──────── Texte extrait ────────

Entre médiéval et moyenâgeux... de la marge de manœuvre ?
p. 259-261
Texte intégral
1On entend parfois dire, non sans raison, que l’étude de la réception du Moyen Âge français semble bien plus avancée dans d’autres pays (Suisse, Grande Bretagne, États-Unis entre autres) que chez les principaux intéressés. Les études anglo-américaines sur le medievalism, que ce soit la question du regard artistique, social ou scientifique que les modernes ont pu porter sur le Moyen Âge, vont bon train depuis plus de trente ans, alors que, comme le constate Vincent Ferré dans ce volume, le terme n’a pas officiellement cours en français. Or il se trouve que parmi les langues européennes, c’est le français qui a la particularité de distinguer avec le plus de netteté et de conviction lexicales entre le « médiéval » et le « moyenâgeux ». Y aurait-il un rapport entre les deux phénomènes ?

──────── Extraits d'enregistrements ────────

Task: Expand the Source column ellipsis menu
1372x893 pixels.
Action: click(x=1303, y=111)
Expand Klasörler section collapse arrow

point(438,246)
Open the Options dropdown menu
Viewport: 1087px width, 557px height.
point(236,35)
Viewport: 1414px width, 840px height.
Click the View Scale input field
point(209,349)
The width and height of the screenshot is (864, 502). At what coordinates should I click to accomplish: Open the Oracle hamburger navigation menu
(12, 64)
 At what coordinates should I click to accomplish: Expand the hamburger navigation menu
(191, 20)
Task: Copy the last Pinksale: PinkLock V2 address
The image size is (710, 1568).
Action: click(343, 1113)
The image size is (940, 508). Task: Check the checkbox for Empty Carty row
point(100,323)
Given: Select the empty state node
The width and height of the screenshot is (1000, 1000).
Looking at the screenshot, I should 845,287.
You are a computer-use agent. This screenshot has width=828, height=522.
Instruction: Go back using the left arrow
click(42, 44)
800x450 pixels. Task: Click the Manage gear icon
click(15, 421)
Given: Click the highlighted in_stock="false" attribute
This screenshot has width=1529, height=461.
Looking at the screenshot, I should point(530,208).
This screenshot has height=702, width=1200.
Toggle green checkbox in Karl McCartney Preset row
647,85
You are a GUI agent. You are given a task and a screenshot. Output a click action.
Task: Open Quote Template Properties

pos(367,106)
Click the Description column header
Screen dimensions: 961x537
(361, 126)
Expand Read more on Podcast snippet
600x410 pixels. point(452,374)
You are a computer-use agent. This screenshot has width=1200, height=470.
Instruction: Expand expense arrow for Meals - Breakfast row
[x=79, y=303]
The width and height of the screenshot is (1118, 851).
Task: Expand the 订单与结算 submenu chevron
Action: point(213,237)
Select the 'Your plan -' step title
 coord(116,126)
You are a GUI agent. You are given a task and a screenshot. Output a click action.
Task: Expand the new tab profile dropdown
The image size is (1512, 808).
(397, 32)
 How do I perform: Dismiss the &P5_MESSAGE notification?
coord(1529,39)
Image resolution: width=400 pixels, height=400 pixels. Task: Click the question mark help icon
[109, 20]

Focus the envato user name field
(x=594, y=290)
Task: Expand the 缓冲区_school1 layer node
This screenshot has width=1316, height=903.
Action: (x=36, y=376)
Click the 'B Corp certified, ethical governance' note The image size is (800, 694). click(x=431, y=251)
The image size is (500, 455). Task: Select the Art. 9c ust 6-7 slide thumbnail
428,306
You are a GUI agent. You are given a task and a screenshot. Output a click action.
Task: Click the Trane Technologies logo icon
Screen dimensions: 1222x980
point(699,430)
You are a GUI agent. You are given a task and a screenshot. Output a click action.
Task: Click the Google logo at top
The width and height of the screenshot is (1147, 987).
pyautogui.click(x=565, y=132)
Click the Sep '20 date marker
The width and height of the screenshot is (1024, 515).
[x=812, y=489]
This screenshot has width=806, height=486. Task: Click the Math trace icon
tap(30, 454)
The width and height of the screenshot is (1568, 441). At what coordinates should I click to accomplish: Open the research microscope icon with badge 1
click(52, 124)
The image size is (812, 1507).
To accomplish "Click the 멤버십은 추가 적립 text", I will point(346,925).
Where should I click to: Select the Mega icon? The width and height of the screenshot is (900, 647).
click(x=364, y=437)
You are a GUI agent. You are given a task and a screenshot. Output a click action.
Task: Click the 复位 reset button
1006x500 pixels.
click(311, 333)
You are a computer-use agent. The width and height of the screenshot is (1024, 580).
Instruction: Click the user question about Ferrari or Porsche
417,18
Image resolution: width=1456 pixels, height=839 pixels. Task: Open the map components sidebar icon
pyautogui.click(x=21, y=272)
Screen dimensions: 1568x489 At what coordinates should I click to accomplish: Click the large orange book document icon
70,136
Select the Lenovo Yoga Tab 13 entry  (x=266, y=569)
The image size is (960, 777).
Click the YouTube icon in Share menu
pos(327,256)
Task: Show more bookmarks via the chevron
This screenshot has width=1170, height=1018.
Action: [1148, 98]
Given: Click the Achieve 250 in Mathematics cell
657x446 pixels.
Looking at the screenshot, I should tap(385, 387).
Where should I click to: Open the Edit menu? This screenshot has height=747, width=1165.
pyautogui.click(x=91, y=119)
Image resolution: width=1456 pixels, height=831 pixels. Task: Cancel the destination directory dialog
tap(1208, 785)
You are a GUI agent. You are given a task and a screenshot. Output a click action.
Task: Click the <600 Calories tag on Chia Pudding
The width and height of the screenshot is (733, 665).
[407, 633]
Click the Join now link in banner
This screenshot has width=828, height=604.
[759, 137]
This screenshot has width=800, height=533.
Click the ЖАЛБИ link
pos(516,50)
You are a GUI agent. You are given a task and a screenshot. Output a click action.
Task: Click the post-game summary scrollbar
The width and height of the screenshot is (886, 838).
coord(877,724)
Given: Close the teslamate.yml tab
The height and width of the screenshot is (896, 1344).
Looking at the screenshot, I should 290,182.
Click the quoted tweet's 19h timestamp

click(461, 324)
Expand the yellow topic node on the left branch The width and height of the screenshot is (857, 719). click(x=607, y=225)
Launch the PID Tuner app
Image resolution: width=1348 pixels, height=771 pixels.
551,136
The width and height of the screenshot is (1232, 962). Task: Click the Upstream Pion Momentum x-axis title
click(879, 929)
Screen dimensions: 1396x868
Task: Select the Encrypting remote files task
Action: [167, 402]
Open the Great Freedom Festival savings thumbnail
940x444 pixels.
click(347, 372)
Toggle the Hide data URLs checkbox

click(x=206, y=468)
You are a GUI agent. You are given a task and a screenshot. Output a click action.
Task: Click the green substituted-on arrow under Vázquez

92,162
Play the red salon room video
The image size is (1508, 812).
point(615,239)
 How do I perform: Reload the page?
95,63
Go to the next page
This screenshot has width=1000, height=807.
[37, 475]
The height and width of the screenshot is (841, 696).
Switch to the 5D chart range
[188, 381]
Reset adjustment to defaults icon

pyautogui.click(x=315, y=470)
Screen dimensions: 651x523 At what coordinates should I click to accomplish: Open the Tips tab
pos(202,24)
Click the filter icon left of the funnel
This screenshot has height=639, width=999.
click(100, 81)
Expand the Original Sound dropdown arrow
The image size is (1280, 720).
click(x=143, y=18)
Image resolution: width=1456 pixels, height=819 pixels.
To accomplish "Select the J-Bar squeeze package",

────────

Consignes:
a) Condensez sous forme de liste le paragraphe de l'extrait qui commence par « On entend parfois dire », en conservant ses faits principaux.
b) Sélectionnez chaque ligne des enregistrements qui contient la chaîne « pixels », en tenant compte de la casse.

Réponses attendues:
a)
- L'étude de la réception du Moyen Âge français semble plus avancée dans d'autres pays (Suisse, Grande-Bretagne, États-Unis, entre autres) qu'en France.
- Depuis plus de trente ans, les études anglo-américaines sur le medievalism, c'est-à-dire le regard artistique, social ou scientifique des modernes sur le Moyen Âge, progressent.
- D'après Vincent Ferré, le terme n'a pas officiellement cours en français.
- Parmi les langues européennes, le français est celle qui distingue le plus nettement le « médiéval » du « moyenâgeux ».
- Le paragraphe se demande s'il existe un rapport entre ces deux phénomènes.

b)
1372x893 pixels.
800x450 pixels. Task: Click the Manage gear icon
600x410 pixels. point(452,374)
Image resolution: width=400 pixels, height=400 pixels. Task: Click the question mark help icon
1006x500 pixels.
Image resolution: width=1456 pixels, height=839 pixels. Task: Open the map components sidebar icon
657x446 pixels.
Image resolution: width=1456 pixels, height=831 pixels. Task: Cancel the destination directory dialog
Image resolution: width=1348 pixels, height=771 pixels.
940x444 pixels.
Image resolution: width=1456 pixels, height=819 pixels.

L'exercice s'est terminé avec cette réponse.